ABC 09/10/15
JOSÉ MARÍA CARRASCAL
· Europa vuelve a sentirse tentada por los nacionalismos, como si hubiera perdido la razón y la memoria
RECUERDO que cuando, en 1957, llegué a Alemania, una de las cosas que más me sorprendieron fue que «nacionalismo» fuese una palabra infame, nefanda, obscena, excluida del lenguaje corriente. Luego me di cuenta de que era una de las facetas del Entnazi
fizierung, de la desnazificación en marcha para borrar todo rastro de un régimen que les había llevado a la ruina, al crimen y a la ignominia. Fui también testigo del hermanamiento con Francia, a hombros de De Gaulle y Adenauer, tan patriotas como europeos como hombres de Estado, decididos a poner fin a las guerras entre sus dos países y a colocar los cimientos de una Europa unida. El miércoles, en Bruselas, los sucesores de aquellos dos gigantes repitieron el juramento. «El nacionalismo es la guerra», dijo François Hollande, un socialista. «No necesitamos menos Europa, sino más. De lo contrario, veremos su final», remachó Angela Merkel, una conservadora. Y es que Europa vuelve a sentirse tentada por los nacionalismos, como si hubiera perdido la razón y la memoria.
Que el nacionalismo es la guerra no hace falta demostrarlo. Basta ojear cualquier libro de historia contemporánea. Lo que empieza por amor a la tierra en que nacimos se transforma en animadversión al vecino, que incluye una buena dosis de desprecio. De ahí a considerarlo inferior y querer someterlo hay sólo un paso.

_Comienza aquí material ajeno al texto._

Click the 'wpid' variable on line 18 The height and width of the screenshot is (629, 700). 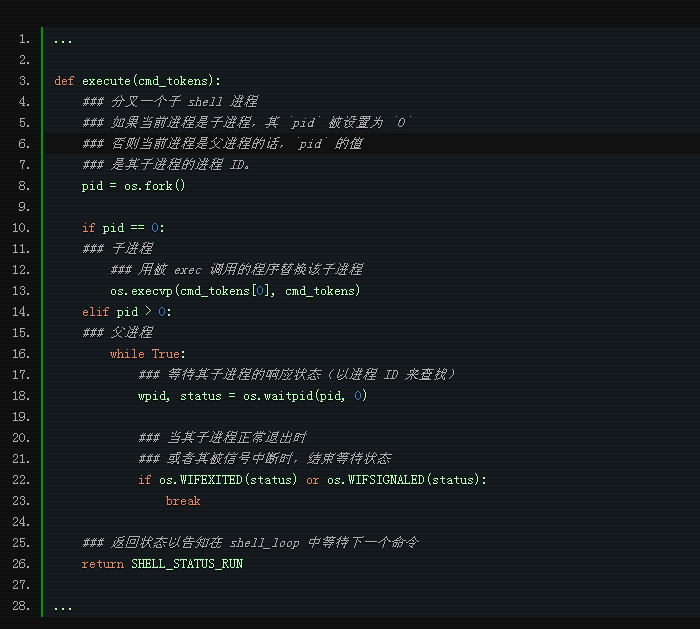[x=154, y=396]
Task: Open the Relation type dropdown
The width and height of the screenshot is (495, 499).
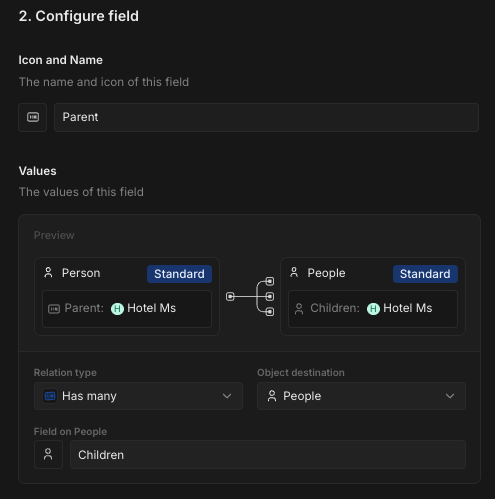Action: [138, 396]
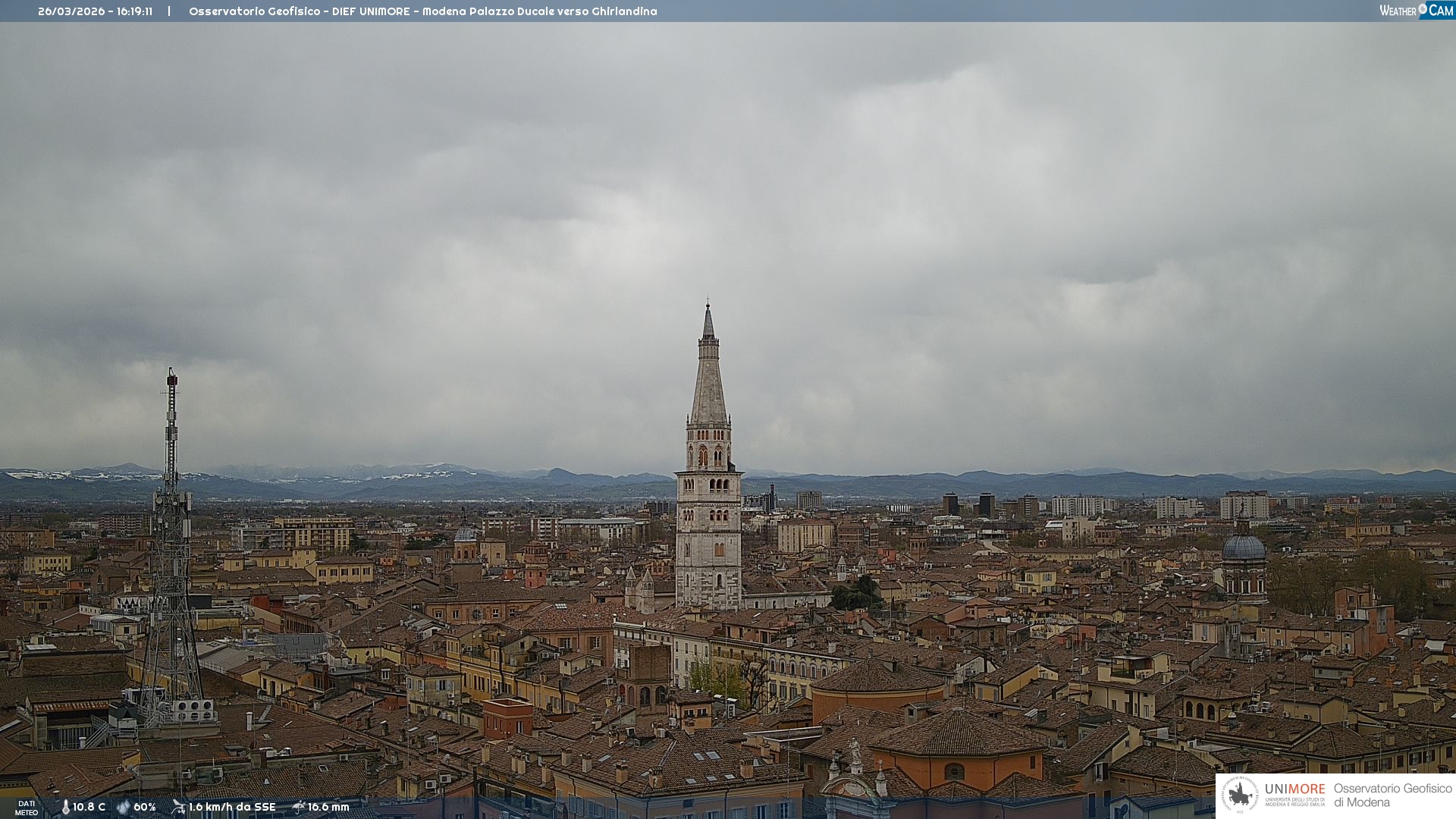Click the gray dome on the right

[1244, 548]
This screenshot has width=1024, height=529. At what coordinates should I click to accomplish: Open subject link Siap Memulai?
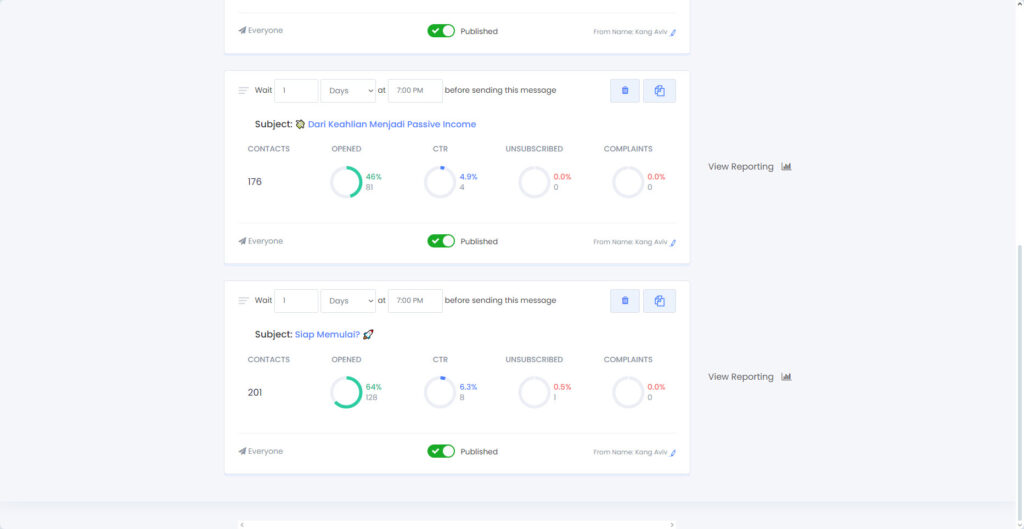coord(327,335)
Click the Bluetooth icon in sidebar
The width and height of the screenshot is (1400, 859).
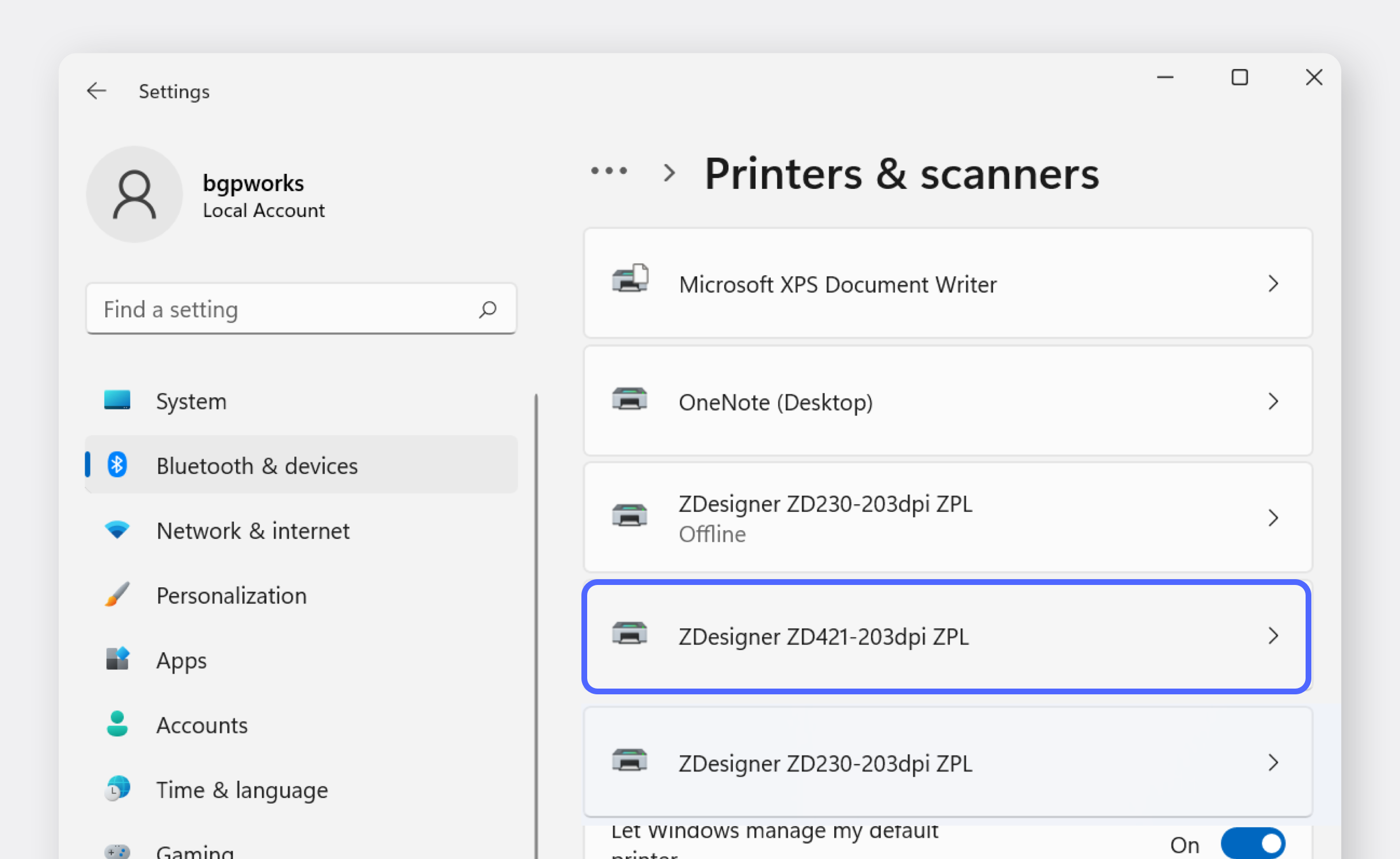click(x=117, y=465)

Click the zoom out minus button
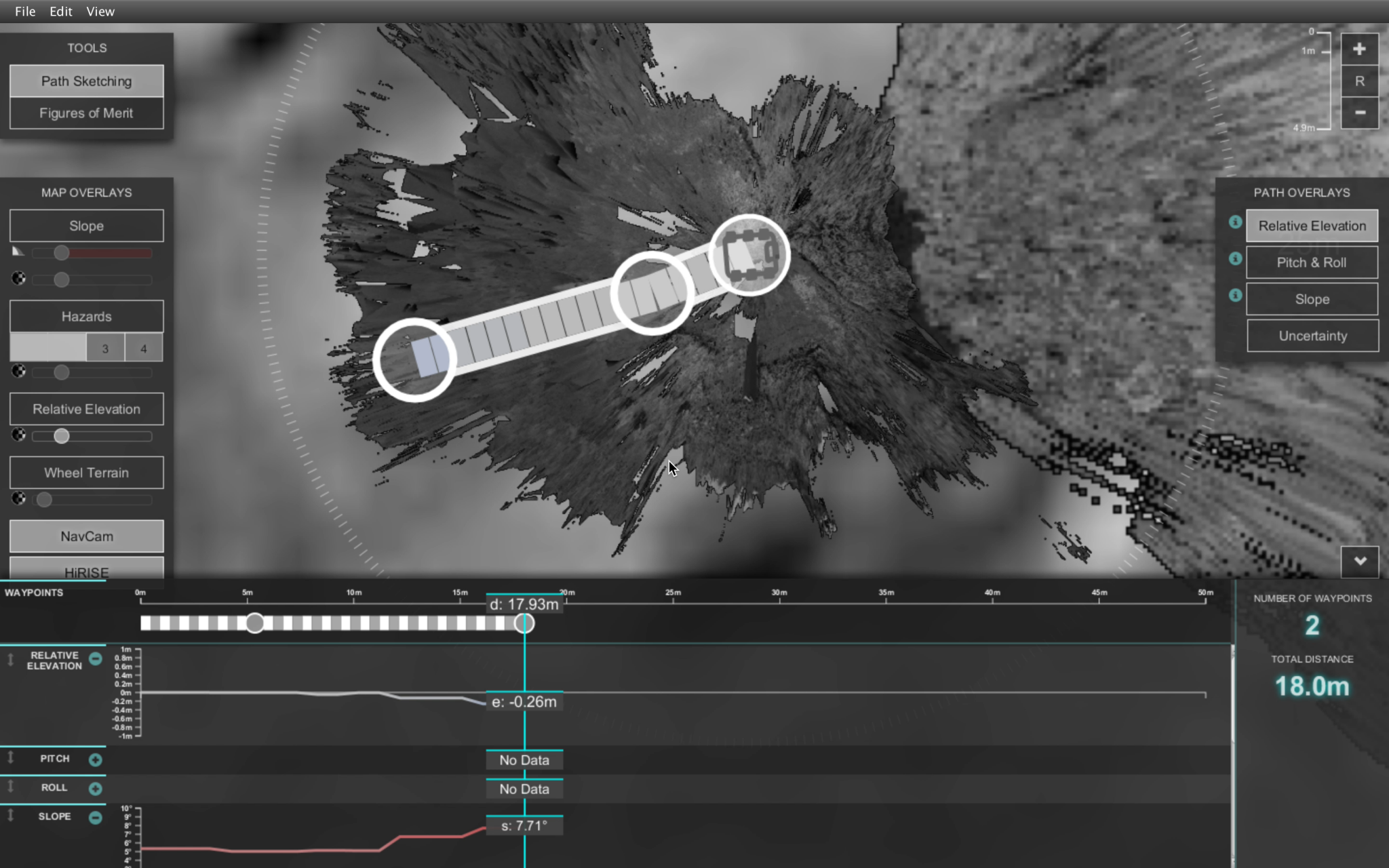tap(1359, 113)
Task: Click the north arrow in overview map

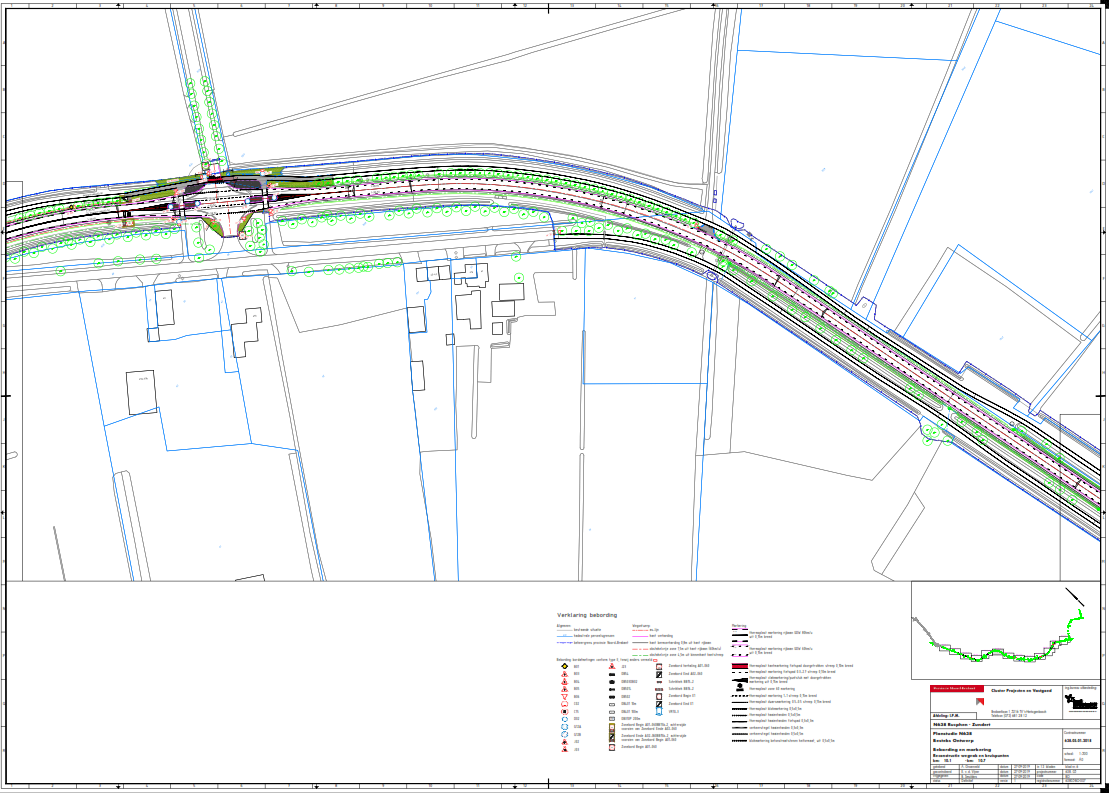Action: pyautogui.click(x=1076, y=594)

Pero el nacionalismo no es sólo eso. Es también una extraña mezcla de complejo de inferioridad y de superioridad: el individuo, en su pequeñez, soledad e insignificancia, se expande en los mitos del Volksgeist, del espíritu de su pueblo, convirtiéndose en personaje de epopeya. De ahí su enorme atractivo sobre el ciudadano común. El patriotismo deviene en religión, a la que hay que sacrificar todo, la vida incluida, no habiendo límites morales ni legales para él. Así ha llevado al desastre y la ignominia a muchas naciones y pueblos en los últimos siglos.
Creíamos que la Segunda Guerra Mundial, europea en sus comienzos como la Primera, iba a ser la última de las guerras nacionales. Comprobamos que, por desgracia, no era así: en los Balcanes quedaban varios pleitos pendientes. Y, mucho más grave, que en los grandes países europeos, Francia, Italia, Inglaterra, incluso en la propia Alemania, el proyecto nacionalista vuelve a encandilar los espíritus, justo cuando una Unión Europea ha traído el más largo periodo de paz y prosperidad a sus miembros, hasta el punto de convertir Europa en una tierra prometida para gentes de África, de Asia, incluso de América, que venía siendo tierra de promisión de los europeos que huían de la miseria y de la guerra. Se trata de brotes que la crisis económica y las oleadas de refugiados no han hecho más que activar, tanto en la izquierda como en la derecha. El peligro es tan grave que los dirigentes de las dos grandes naciones que encabezan el proyecto se han visto obligados a advertir de los riesgos y peligros a que conduce.
En cuanto a España, ¿qué voy a decirles que ustedes no sepan?